Updated: 3 days ago
A circular fence, seating circle, and inscribed steps are three of the five sculptural elements in Ellen Rothenberg's tribute to pioneering 19th century female mill workers, known as "mill girls." Dedicated in 1996, the memorial, titled "Industry, Not Servitude," is located in Lucy Larcom Park, along the Merrimack Canal in Lowell, MA. My first visit to Lowell, site of the 19th century textile industry, was in 1999 to give a speech about my book Rosie the Riveter: Women Working on the Home Front at the Tsongas History Learning Center. In 2018, I gave a talk there on my book Elizabeth Cady Stanton and Susan B. Anthony: A Friendship That Changed the World. In between, in 2012, on the way back from Monhegan Island in Maine, I stopped and explored Rothenberg's tribute. The pieces are inscribed with words and phrases from mill girls. It was moving and stimulating to see a sculptor's conception of a historical period with female workers that I had written about in my book Girls: A History of Growing Up Female in America.

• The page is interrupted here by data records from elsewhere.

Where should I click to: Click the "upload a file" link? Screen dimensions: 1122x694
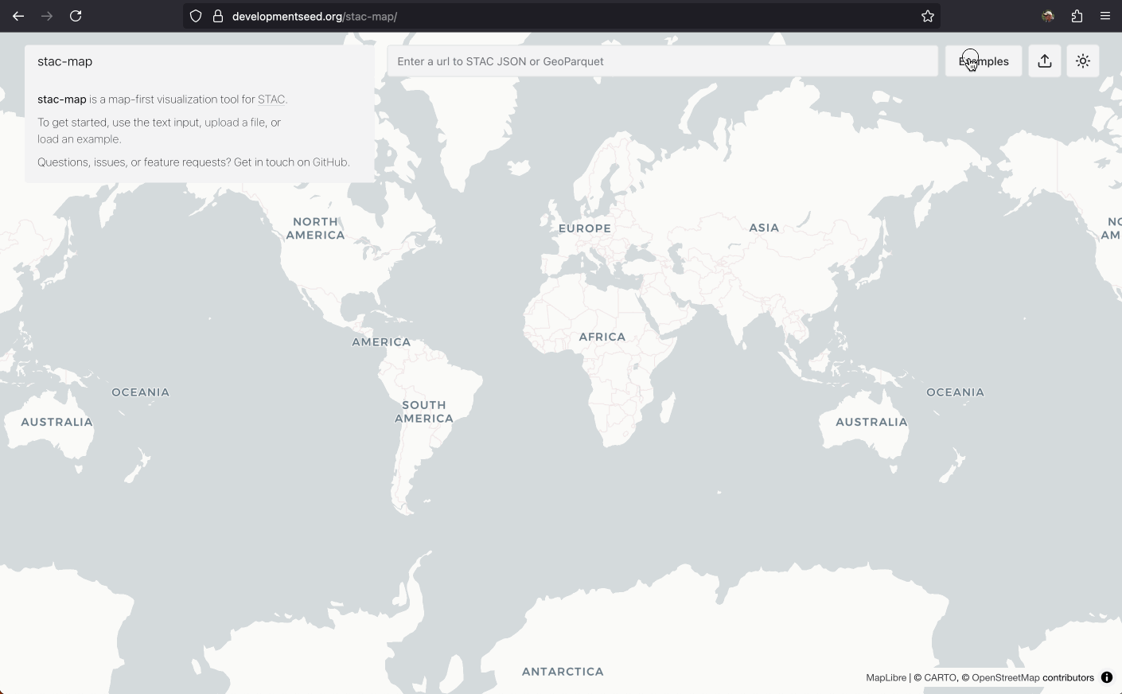pos(236,123)
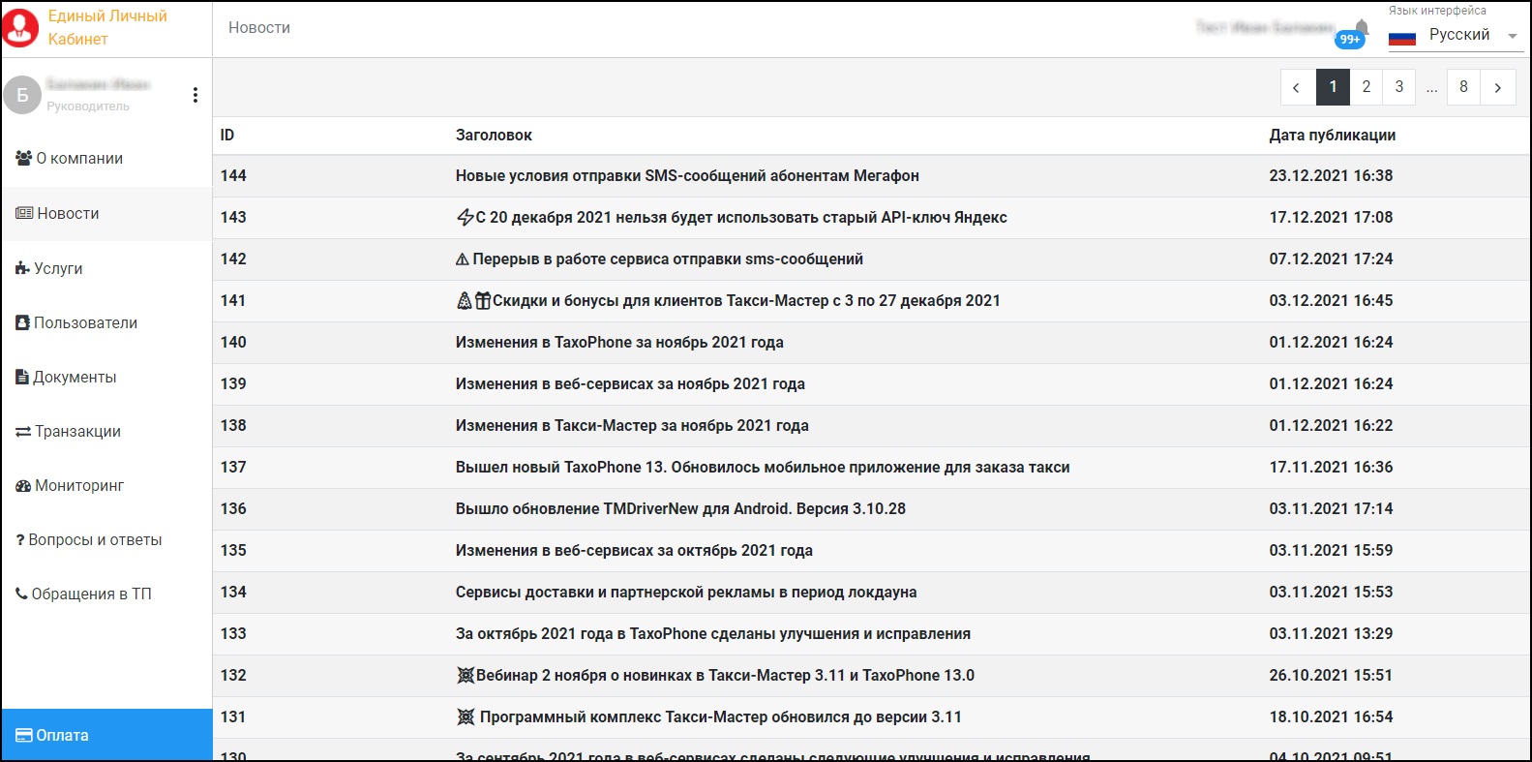Open news about Мегафон SMS conditions

click(x=687, y=176)
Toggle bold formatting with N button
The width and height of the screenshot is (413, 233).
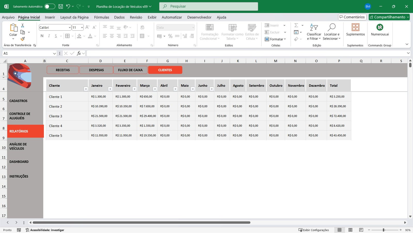point(42,36)
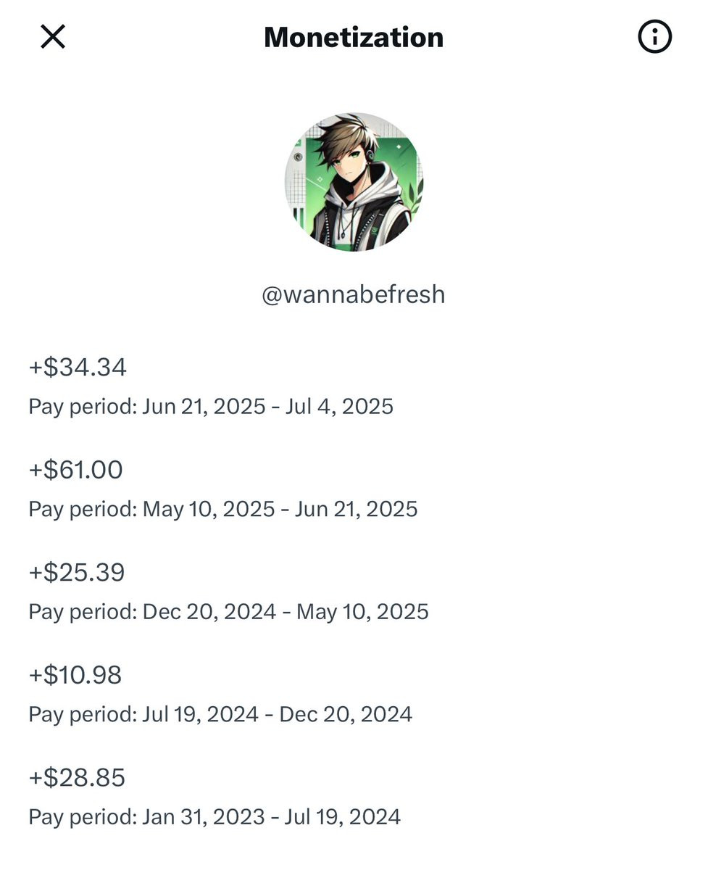Screen dimensions: 708x870
Task: Tap the dollar sign in +$61.00
Action: click(51, 470)
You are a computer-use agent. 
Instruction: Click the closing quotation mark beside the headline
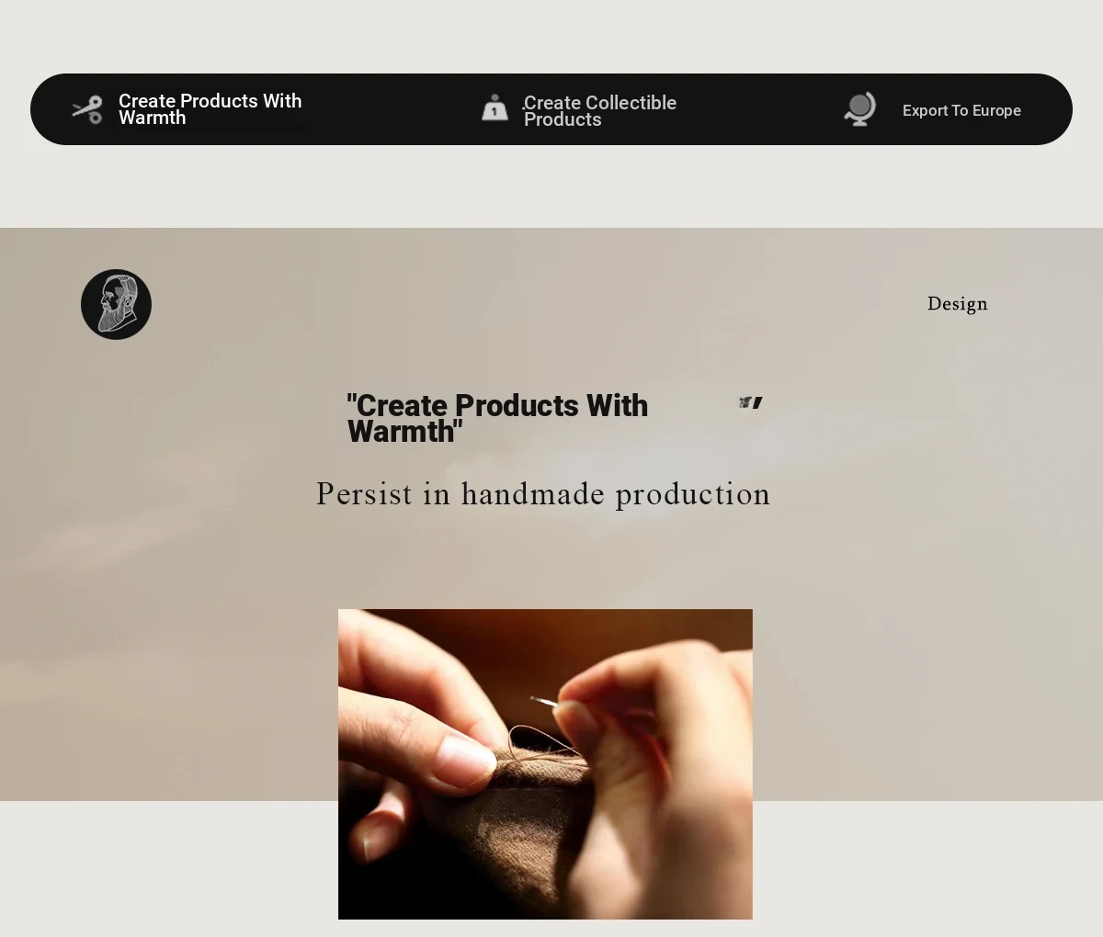click(x=751, y=402)
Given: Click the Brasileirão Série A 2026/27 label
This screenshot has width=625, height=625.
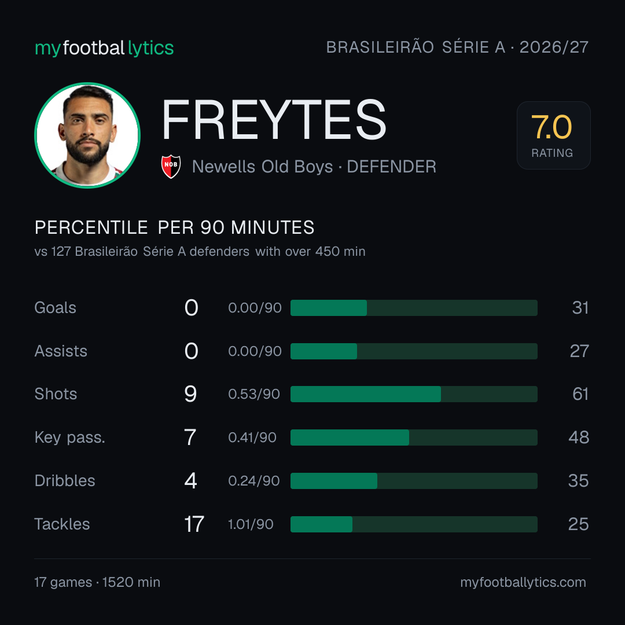Looking at the screenshot, I should pos(457,47).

This circular fence is for Lucy Larcom, who, at the age of 10, went to work in the mills. She grew up to be a teacher and
a popular poet. Cut into steel plates, her words read: "So up and down before her loom/she paces on, and to and fro,/till sunset fills the dusty room,/and makes the water redly glow,/as if the Merrimack's calm flood/ were changed into a stream of blood./Too soon fulfilled, and all too true/the words she murmured as she wrought:/But, weary weaver, not to you/alone was war's stern message brought:/'Woman!' It knelled from heart to heart,/"Thy Sister's Keeper Know Thou Art!"
The next image is a section of the seating circle dedicated to Sarah G. Bagley, mill worker and co-founder of the Lowell Female Labor Reform Association in 1844. Her words "Truth Loses Nothing" ends with "Upon Investigation" that appear on another section of the circle. The bottom image is the steps inscribed with the enduring words of mill girls who published poetry and fiction The Lowell Offerings, their own monthly magazine.